The Constitution of India (IAST: Bhāratīya Saṃvidhāna) is the supreme law of India. The document lays down the framework that demarcates fundamental political code, structure, procedures, powers, and duties of government institutions and sets out fundamental rights, directive principles, and the duties of citizens. It is the longest written constitution of any country.[a]
Most of the colonial India was under British rule from 1857 to 1947. From 1947 to 1950, the same legislation continued to be implemented as India was a dominion of Britain for these three years, as each princely state was convinced by Sardar Patel and V.P.Menon to sign the articles of integration with India, and the British government continued to be responsible for the external security of the country. Thus, the constitution of India repealed the Indian Independence Act 1947 and Government of India Act 1935 when it became effective on 26 January 1950. India ceased to be a dominion of the British Crown and became a sovereign democratic republic with the constitution. Articles 5, 6, 7, 8, 9, 60, 324, 366, 367, 379, 380, 388, 391, 392, 393, and 394 of the constitution came into force on 26 November 1949, and the remaining articles became effective on 26 January 1950.
The constitution was drawn from a number of sources. Mindful of India's needs and conditions, its framers borrowed features of previous legislation such as the Government of India Act 1858, the Indian Councils Acts of 1861, 1892 and 1909, the Government of India Acts 1919 and 1935, and the Indian Independence Act 1947. The latter, which led to the creation of India and Pakistan, divided the former Constituent Assembly in two. The Amendment act of 1935 is also a very important step for making the constitution for two new born countries. Each new assembly had sovereign power to draft and enact a new constitution for the separate states.

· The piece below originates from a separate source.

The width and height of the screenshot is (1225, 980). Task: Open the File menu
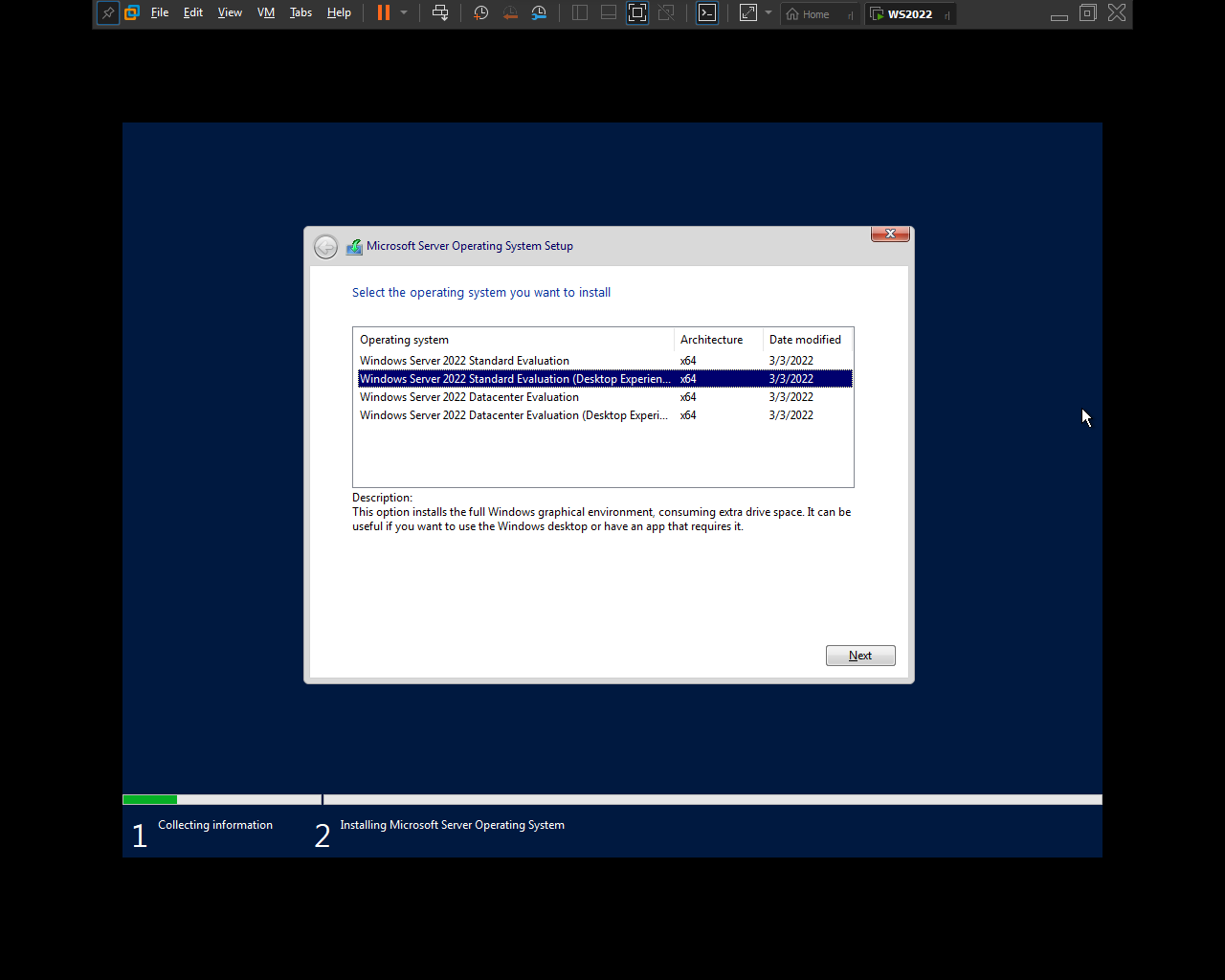[160, 13]
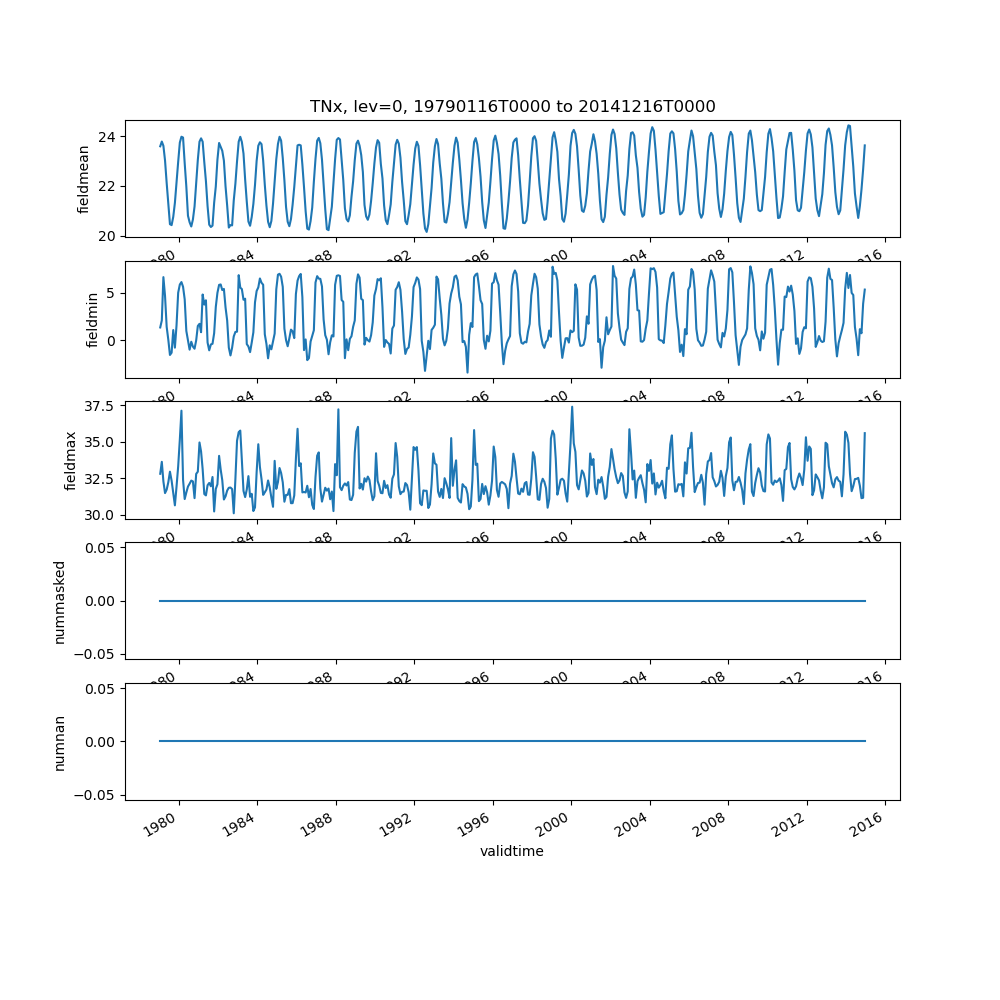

Dr. B. R. Ambedkar was a wise constitutional expert, he had studied the constitutions of about 60 countries. Ambedkar is recognised as the "Father of the Constitution of India". In the constitution assembly, a member of the drafting committee, T. T. Krishnamachari said:
"Mr. President, Sir, I am one of those in the House who have listened to Dr. Ambedkar very carefully. I am aware of the amount of work and enthusiasm that he has brought to bear on the work of drafting this Constitution. At the same time, I do realise that that amount of attention that was necessary for the purpose of drafting a constitution so important to us at this moment has not been given to it by the Drafting Committee. The House is perhaps aware that of the seven members nominated by you, one had resigned from the House and was replaced. One died and was not replaced. One was away in America and his place was not filled up and another person was engaged in State affairs, and there was a void to that extent. One or two people were far away from Delhi and perhaps reasons of health did not permit them to attend. So it happened ultimately that the burden of drafting this constitution fell on Dr. Ambedkar and I have no doubt that we are grateful to him for having achieved this task in a manner which is undoubtedly commendable."
Timeline of formation of the Constitution of India
6 December 1946: Formation of the Constitution Assembly (in accordance with French practice).
11 December 1946: The Assembly appointed Rajendra Prasad as its president,H. C. Mukherjee as its vice-chairman and B. N. Rau as constitutional legal adviser. (There were initially 389 members in total, which declined to 299 after partition. Out of the 389 members, 292 were from government provinces, four from chief commissioner provinces and 93 from princely states.)
13 December 1946: An "Objective Resolution" was presented by Jawaharlal Nehru, laying down the underlying principles of the constitution. This later became the Preamble of the Constitution.
22 January 1947: Objective resolution unanimously adopted.
At 14 August 1947 meeting of the assembly, committees were proposed. Rau's draft was considered, debated and amended by the eight-person drafting committee, which was appointed on 29 August 1947 with B. R. Ambedkar as chair. A revised draft constitution was prepared by the committee and submitted to the assembly on 4 November 1947. Dr B. R. Ambedkar in his concluding speech in constituent assembly on 25 November 1949 stated that:
The credit that is given to me does not really belong to me. It belongs partly to Sir B.N. Rau the Constitutional Advisor to the Constituent Assembly who prepared a rough draft of the Constitution for the consideration of Drafting Committee.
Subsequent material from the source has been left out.